Every county in the United States tracks HIV cases, sequencing the virus’ genome to see if it is resistant to current medications and looking for trends. More recently, local health departments and the Centers for Disease Control and Prevention (CDC) have begun using those HIV genetic sequences to trace the virus’ transmission history.
They can do that because the virus evolves quickly, with genetic variations arising frequently. This information allows researchers and public health officials to build transmission networks, clusters of people with genetically similar HIV. Transmission networks help determine which groups might be at increased risk for transmitting HIV, but they do not reveal who contracted the infection from whom.
Working with the Los Angeles County Department of Public Health, researchers at University of California San Diego School of Medicine recently used this data to look for HIV infection trends in the region. They expected to find many transmission clusters with men who have sex with men, a group that makes up 62 percent of new HIV cases each year in the U.S., but they were surprised to find more transgender women (people assigned male at birth, but who identify as female) and heterosexual cisgender men (people who were assigned male at birth and identify as male) in these clusters than they had anticipated.
The findings, published February 11, 2019 in Lancet HIV, suggest transgender women are at higher risk of being in an HIV transmission network than men who have sex with men. In addition, cisgender men in these clusters should be considered at higher risk for HIV than previously thought.
“This is a pattern of HIV transmission that we didn’t know about before, and the information could help us slow the spread of the virus,” said senior author Joel Wertheim, Ph.D., assistant professor in the Division of Infectious Diseases and Global Public Health at UC San Diego School of Medicine. “For example, this type of information could help public health officials tailor their efforts within the transgender community, hopefully allowing them to diagnose people living with HIV, connect more diagnosed people with the care they need, and help people at high risk get access to preventative medications.”
Wertheim led the study with first author Manon Ragonnet-Cronin, Ph.D., who was a postdoctoral researcher in his group at the time of the study.
Transgender women make up 27.7 percent of new HIV cases each year in Los Angeles County and, in addition, are known to have high rates of undiagnosed infections. Yet, according to the Wertheim and Ragonnet-Cronin, HIV transmission networks for transgender women have never before been studied.
The researchers found that transgender women in Los Angeles County were distributed across 126 HIV transmission clusters. These women were very likely to cluster with each other (i.e., be linked to at least one other transgender woman), indicating shared risk activities, such as sex with each other or with shared partners. Transgender women were also linked to more cisgender men than expected.

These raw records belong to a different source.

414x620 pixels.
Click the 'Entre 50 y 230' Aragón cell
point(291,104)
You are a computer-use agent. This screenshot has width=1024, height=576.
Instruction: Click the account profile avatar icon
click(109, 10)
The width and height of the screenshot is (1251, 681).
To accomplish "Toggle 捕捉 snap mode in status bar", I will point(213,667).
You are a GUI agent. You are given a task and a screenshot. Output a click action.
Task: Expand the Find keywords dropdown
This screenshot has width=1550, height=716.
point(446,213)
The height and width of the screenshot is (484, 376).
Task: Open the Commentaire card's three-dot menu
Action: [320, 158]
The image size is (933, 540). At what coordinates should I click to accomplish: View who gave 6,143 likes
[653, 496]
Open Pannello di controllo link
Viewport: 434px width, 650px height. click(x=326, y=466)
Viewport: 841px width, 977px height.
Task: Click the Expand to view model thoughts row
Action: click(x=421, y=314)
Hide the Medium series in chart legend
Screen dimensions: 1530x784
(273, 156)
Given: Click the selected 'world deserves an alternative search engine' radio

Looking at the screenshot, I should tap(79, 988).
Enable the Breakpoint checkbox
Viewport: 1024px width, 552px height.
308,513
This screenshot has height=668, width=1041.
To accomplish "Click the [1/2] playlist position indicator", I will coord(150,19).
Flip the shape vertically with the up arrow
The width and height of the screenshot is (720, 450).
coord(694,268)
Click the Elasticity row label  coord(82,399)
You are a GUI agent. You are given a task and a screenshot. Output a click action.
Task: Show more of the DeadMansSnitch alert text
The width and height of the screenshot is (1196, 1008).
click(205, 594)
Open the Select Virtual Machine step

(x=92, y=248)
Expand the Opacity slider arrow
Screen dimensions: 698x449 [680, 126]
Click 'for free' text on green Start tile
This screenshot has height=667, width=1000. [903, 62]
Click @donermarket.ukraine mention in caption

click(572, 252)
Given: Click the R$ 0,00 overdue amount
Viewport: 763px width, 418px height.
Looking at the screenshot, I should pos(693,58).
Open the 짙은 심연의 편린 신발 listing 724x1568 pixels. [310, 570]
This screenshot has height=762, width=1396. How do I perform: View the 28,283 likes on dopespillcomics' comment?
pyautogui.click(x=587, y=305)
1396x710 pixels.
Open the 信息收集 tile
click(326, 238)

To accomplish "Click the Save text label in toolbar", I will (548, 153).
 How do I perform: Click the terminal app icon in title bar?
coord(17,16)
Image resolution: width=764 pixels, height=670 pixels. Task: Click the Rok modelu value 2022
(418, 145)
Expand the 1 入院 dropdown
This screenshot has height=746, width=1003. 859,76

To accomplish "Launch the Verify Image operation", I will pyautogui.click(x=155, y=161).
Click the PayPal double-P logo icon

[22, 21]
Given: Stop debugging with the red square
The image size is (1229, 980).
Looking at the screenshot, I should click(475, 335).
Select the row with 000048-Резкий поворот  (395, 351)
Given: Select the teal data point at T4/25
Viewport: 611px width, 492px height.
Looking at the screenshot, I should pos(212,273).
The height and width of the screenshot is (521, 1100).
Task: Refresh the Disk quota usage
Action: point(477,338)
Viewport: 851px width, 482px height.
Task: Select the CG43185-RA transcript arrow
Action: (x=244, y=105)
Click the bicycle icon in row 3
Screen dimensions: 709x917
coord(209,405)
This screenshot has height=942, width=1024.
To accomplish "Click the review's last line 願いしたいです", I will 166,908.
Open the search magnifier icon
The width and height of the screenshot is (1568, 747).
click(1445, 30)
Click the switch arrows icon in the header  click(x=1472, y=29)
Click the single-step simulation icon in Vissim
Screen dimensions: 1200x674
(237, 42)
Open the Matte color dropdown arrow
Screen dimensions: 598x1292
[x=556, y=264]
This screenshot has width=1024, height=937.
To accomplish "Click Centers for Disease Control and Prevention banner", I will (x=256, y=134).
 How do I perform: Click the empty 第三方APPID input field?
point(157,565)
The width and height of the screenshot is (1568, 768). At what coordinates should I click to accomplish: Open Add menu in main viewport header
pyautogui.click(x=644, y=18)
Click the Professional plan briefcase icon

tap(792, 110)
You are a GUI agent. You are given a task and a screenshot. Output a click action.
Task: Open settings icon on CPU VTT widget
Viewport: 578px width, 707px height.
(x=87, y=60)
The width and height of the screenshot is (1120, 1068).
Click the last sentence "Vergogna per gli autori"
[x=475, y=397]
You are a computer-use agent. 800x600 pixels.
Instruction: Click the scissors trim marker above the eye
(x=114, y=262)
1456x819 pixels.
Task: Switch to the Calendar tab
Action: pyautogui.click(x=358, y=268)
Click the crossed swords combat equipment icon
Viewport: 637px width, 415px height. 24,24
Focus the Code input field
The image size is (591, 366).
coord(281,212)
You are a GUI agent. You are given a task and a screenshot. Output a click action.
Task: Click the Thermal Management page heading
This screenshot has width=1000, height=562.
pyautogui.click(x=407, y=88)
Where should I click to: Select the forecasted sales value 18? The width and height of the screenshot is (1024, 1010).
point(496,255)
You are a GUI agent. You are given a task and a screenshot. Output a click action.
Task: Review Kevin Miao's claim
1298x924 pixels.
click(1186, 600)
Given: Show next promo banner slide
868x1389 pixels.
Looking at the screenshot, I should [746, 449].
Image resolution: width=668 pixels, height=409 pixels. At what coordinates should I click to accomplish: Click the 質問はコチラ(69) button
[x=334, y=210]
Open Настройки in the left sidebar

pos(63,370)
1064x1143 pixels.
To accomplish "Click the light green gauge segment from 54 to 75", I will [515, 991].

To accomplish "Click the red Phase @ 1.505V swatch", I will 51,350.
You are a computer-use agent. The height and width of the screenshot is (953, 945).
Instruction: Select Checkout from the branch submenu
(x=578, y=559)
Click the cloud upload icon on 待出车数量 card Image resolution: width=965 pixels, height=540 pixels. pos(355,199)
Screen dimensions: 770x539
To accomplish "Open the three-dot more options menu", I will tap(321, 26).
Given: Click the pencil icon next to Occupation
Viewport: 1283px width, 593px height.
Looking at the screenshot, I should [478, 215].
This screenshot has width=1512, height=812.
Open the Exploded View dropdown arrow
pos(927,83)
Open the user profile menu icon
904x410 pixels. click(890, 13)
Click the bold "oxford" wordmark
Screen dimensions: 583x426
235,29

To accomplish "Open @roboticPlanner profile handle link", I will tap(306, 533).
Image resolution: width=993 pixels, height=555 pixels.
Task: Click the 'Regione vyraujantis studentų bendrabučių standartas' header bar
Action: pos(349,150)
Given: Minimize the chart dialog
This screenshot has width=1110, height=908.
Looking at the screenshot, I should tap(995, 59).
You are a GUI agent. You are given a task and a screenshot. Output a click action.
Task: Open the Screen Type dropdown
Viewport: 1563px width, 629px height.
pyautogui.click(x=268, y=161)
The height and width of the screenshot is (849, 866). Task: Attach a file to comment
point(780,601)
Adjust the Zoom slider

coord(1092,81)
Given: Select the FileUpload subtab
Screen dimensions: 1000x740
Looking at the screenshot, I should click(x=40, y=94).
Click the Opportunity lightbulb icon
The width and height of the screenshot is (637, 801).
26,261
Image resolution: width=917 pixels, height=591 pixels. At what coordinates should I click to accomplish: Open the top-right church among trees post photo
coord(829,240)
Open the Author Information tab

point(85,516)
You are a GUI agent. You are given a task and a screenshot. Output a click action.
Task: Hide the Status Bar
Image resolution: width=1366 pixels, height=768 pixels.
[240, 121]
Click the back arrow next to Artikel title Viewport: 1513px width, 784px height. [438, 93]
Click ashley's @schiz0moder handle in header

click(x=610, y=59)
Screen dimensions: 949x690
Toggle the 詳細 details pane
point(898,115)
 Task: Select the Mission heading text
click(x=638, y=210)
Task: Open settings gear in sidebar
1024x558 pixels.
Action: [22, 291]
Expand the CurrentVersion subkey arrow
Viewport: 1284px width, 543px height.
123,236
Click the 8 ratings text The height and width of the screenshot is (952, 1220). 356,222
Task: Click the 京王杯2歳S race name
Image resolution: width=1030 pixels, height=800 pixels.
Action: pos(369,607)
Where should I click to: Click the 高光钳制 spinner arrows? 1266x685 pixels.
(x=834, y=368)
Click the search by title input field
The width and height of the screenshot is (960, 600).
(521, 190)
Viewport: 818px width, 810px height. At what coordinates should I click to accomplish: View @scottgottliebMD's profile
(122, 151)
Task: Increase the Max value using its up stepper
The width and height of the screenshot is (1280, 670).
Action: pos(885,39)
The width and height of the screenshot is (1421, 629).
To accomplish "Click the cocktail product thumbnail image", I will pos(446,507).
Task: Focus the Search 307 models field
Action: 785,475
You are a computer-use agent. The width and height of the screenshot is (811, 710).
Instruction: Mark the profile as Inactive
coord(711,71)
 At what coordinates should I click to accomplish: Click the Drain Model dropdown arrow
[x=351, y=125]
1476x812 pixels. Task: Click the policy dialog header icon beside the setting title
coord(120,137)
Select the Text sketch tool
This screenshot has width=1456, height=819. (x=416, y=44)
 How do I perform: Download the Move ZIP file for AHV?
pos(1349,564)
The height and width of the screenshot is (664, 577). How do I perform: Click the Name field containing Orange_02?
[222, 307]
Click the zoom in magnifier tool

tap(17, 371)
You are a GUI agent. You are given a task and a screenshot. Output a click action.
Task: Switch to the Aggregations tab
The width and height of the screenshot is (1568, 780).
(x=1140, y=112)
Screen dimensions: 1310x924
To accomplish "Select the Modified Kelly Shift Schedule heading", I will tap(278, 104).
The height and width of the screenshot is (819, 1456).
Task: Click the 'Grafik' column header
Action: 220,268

This approach allowed the researchers to characterize the partners of transgender women across the entire county.
“This is about prioritizing limited resources,” Wertheim said. “If your goal is to improve public health, especially among the underserved and high-risk populations, these results provide a guide for a better way to do that.”
Now Wertheim is working with the CDC and public health departments in Chicago, New York City and Houston to employ this same molecular epidemiology approach to identify local groups at highest risk for HIV, and greatest need for intervention and support.